A entidade deixou claro que o relatório da PF não poderia ter sido usado por Moraes, que agiu de modo ilegal ao fazer iswto contra Mendonça.
Em entrevista ao Estadão, o presidente da Associação Nacional dos Delegados de Polícia Federal (ADPF), Edvandir Felix de Paiva, criticou o uso de um relatório de inteligência da PF no inquérito das Fake News por ordem do ministro Alexandre de Moraes. Ele também defendeu a conduta da equipe policial que produziu o relatório sobre os diálogos de Moraes após a ordem judicial de André Mendonça.
Os delegados federais pediu que o procurador-geral da República, Paulo Gonet, se declare impedido na investigação que envolve os diálogos do banqueiro Daniel Vorcaro e que inclui conversas com o próprio Gonet.
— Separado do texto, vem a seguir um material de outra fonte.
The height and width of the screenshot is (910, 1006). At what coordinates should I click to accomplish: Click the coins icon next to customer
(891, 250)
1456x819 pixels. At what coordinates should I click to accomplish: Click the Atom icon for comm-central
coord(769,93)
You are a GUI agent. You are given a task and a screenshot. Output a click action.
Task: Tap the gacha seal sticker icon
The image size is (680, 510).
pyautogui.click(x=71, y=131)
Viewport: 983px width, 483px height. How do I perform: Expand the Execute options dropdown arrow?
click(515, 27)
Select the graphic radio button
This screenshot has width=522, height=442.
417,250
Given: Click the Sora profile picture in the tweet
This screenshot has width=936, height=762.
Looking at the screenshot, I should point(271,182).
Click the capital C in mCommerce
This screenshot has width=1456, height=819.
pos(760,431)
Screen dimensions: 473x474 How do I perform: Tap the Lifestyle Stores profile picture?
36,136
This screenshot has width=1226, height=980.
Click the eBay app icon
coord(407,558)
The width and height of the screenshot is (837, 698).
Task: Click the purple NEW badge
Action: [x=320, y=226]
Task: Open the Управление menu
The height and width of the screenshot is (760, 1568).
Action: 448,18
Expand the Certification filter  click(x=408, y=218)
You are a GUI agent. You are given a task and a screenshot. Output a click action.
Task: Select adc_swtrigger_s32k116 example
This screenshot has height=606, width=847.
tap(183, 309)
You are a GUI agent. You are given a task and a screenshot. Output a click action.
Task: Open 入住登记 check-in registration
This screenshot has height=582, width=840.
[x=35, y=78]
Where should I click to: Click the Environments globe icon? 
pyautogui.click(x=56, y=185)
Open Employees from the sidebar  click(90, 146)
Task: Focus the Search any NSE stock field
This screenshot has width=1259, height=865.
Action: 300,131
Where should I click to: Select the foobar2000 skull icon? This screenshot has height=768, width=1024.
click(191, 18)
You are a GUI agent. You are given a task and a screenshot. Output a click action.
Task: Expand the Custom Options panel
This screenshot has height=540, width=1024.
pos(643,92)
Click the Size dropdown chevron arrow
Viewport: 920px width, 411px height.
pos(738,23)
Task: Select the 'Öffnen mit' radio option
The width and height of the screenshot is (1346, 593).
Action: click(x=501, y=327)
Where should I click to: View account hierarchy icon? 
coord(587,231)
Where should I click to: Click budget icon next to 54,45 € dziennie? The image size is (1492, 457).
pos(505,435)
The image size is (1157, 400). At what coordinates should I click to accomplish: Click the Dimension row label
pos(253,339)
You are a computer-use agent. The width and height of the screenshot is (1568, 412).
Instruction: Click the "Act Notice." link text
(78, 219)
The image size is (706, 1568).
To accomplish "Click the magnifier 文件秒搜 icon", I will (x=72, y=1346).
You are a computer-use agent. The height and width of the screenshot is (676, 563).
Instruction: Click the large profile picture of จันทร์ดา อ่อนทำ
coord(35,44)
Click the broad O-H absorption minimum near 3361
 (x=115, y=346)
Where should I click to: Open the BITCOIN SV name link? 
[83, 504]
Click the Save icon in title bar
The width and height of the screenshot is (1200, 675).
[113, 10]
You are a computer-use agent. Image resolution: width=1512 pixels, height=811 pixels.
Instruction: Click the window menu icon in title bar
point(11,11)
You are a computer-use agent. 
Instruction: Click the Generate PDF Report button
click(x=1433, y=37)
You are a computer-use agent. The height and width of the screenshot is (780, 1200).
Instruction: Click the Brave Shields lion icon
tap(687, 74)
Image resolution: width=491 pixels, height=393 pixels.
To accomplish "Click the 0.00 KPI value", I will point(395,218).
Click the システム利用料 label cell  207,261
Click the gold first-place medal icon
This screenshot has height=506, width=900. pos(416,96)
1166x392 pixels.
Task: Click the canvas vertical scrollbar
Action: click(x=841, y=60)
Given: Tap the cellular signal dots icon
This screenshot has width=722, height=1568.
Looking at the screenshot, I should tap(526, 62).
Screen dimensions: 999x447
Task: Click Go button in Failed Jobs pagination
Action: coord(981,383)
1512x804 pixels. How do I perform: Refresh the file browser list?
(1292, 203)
A organização publicou uma nota manifestando "indignação" com a abertura de um procedimento para apurar a conduta da Polícia Federal na elaboração do relatório que mostra as conversas, reveladas pelo Estadão, referentes ao material apreendido na Operação Compliance Zero.
Abin critica Moraes - A Intelis, associação que reúne profissionais de inteligência de Estado da Agência Brasileira de Inteligência (Abin), afirmou que o relatório da Polícia Federal usado por Alexandre de Moraes para pedir a investigação de André Mendonça não segue os parâmetros metodológicos da atividade de inteligência. A entidade disse ainda que esse tipo de documento não deve ser usado como instrumento de investigação criminal.